Michael and I were fascinated by how media manipulators actively exploited a system that was vulnerable because it was designed with certain assumptions about how content generated outside of its purview is structured. Search engines were never designed to be exploited in this way, but addressing this vulnerability was not as simple as changing the algorithm. After all, data voids are a type of sociotechnical exploitation that stems from the entanglement between people, practices, technology, and companies.

A search engine is powerful because the public comes to rely on it; it is socially constructed to be powerful. And once it is powerful, those who are seeking to shape the arrangement of power target the system for their own agendas. They find and exploit vulnerabilities, triggering a game of whack-a-mole with those who are responsible for the system. Meanwhile, as users approach that system with all sorts of expectations and intentions (not to mention mental states), they become enrolled in these competing efforts to control the information. Everyone has a role to play in this script, but it makes creating a stable and healthy state nearly impossible. 

With the data voids project, Michael and I explored different ways to address the problem. We educated product teams inside tech companies to support them in taking different strategies to tackle data voids; many have tried. (Google went so far as to rename the problem “information gap” to avoid using a name created by a Microsoft employee.) We hosted events with comedians, content creators, and civil society advocates to help create new content to address specific data voids. We also tried to shed light on how the problem is not simply one of bad algorithms, but indicative of how any sociotechnical arrangement can and will be exploited. Given how much of the conversation has devolved into tech is good vs. tech is bad, I think we’ve been less successful on this front. As the #techlash unfolded, most critics wanted to see any negative activity involving tech platforms as the product of malfeasant technologists rather than the interaction between imperfect systems and manipulative actors hellbent on getting their way. No one wanted to contend with the breeding grounds of conspiracy theorists and media manipulators, let alone the complex sociotechnical entanglements involved in data voids.

Manipulation of data infrastructures and algorithmic systems continues to be an endemic problem, affecting search engines as well as social media, AI, and all aspects of algorithmic decision-making.

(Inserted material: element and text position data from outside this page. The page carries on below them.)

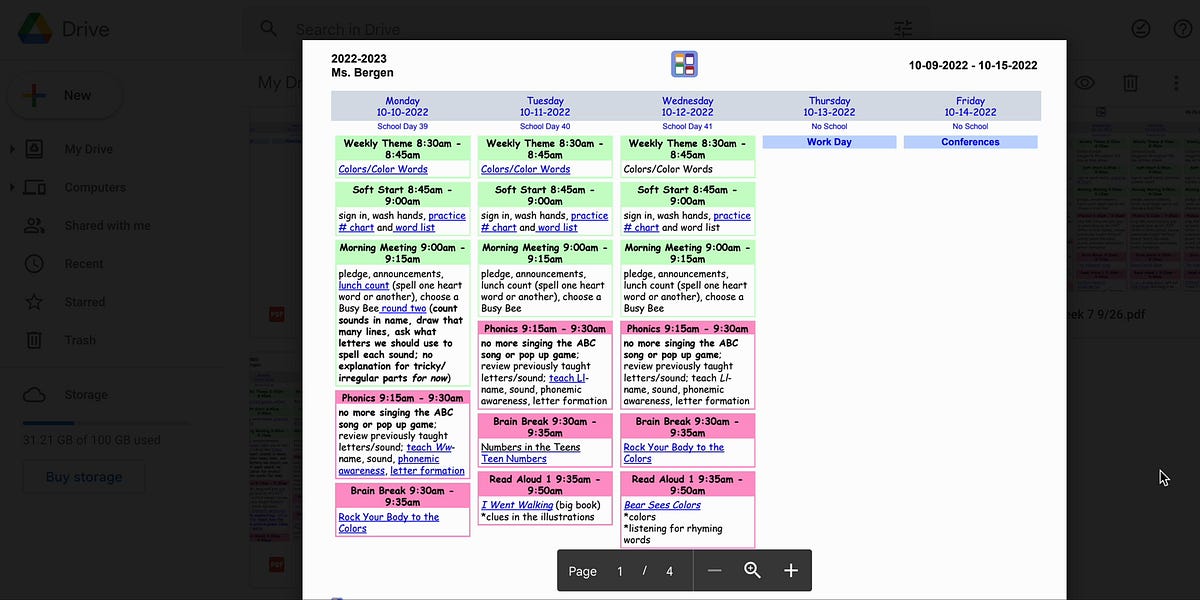Select the magnifier zoom tool in page toolbar

752,570
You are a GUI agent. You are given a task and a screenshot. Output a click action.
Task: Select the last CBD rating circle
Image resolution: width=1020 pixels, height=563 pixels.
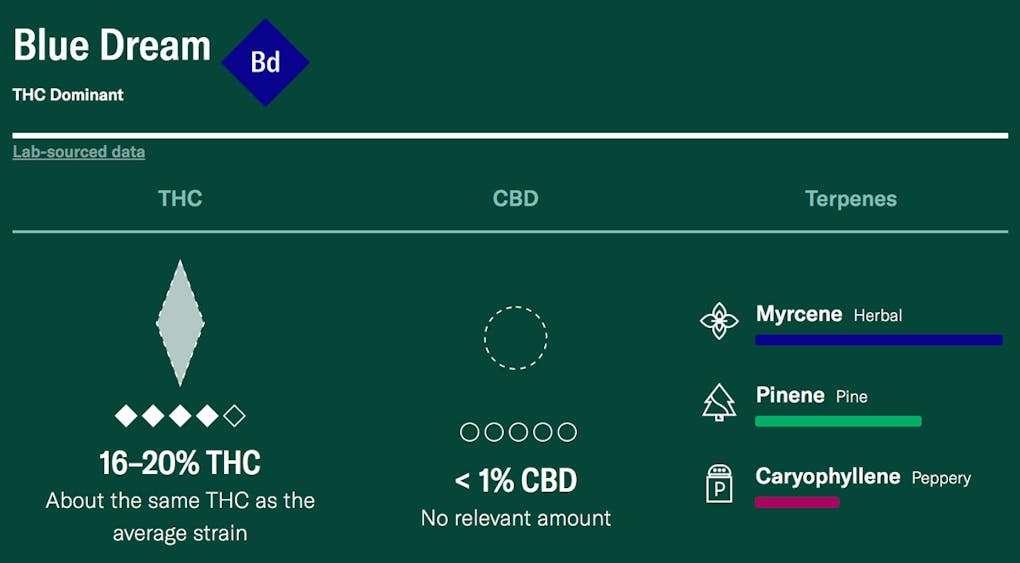click(567, 432)
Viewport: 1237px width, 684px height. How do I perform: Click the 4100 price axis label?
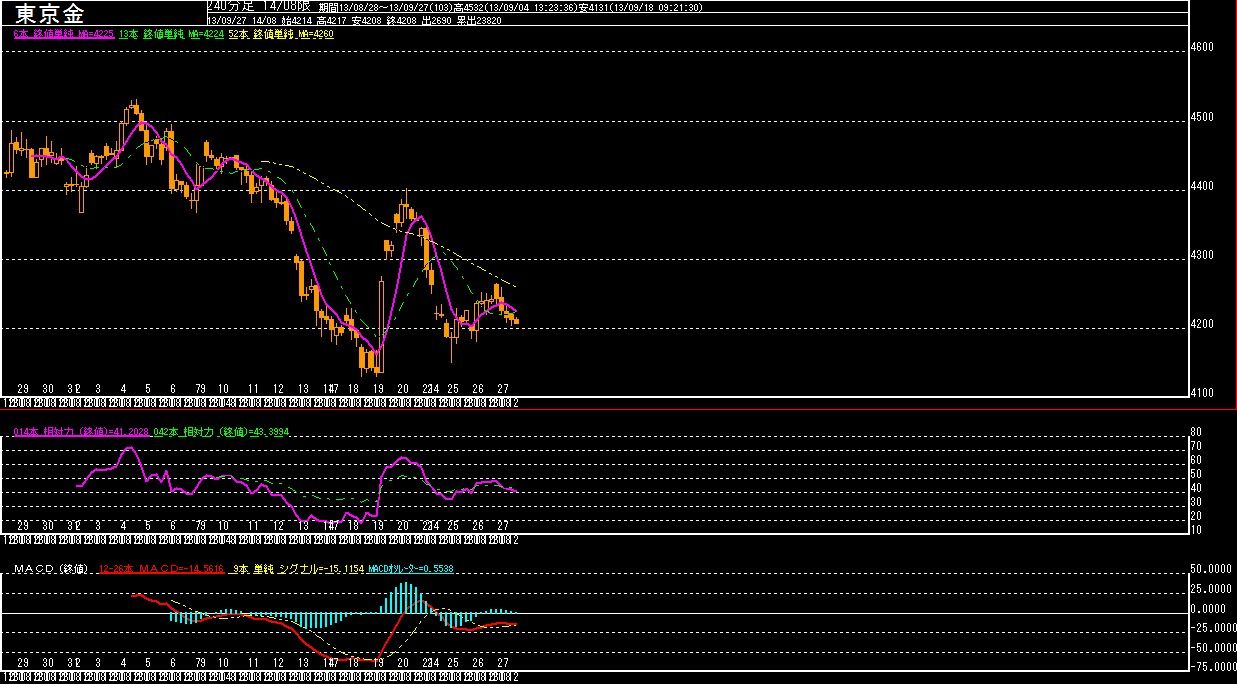[x=1201, y=393]
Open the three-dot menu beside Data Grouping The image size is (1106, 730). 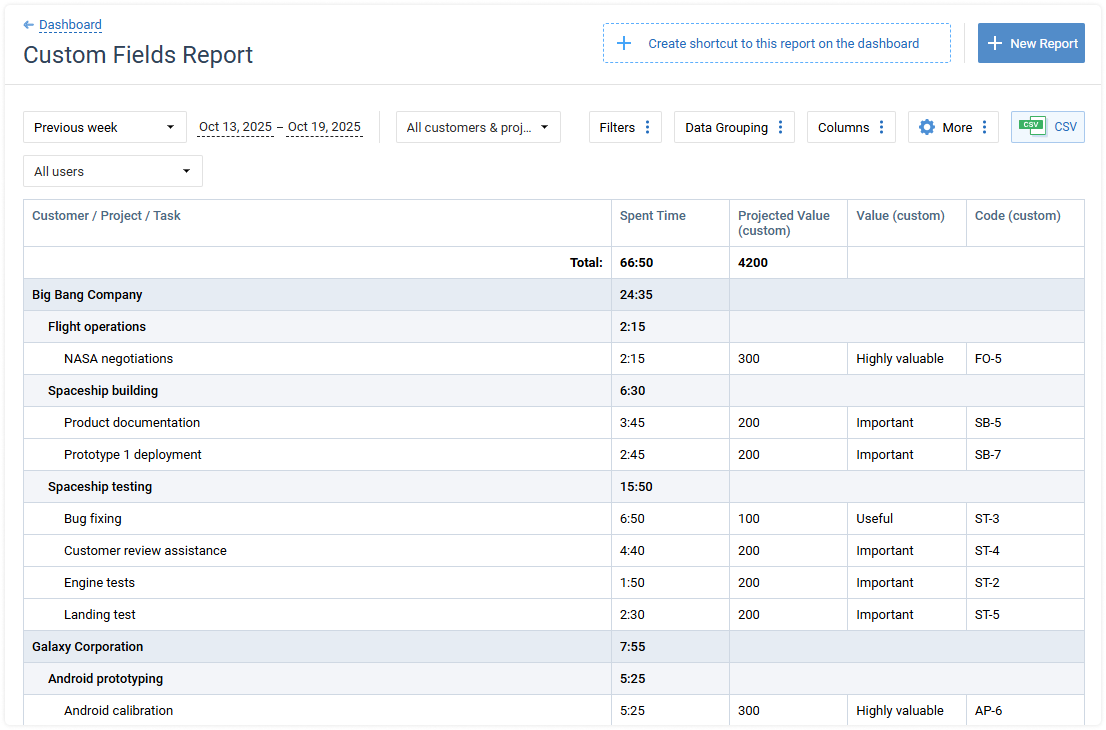pos(780,127)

The current wave of generative AI systems is complicating long-standing algorithmic systems, including search engines, creating new challenges for those in charge of maintaining the algorithms as well as those who simply want a good result. We can’t simply ignore these dynamics — or blame them exclusively on those who are designing the technology. The exploitation of data voids is one type of sociotechnical attack. The “data voids” project shows one way to grapple with the entanglement of algorithmic systems, data, and media manipulators. I hope that those who are trying to understand where systems go terribly awry as people exploit them will build off of the work we did.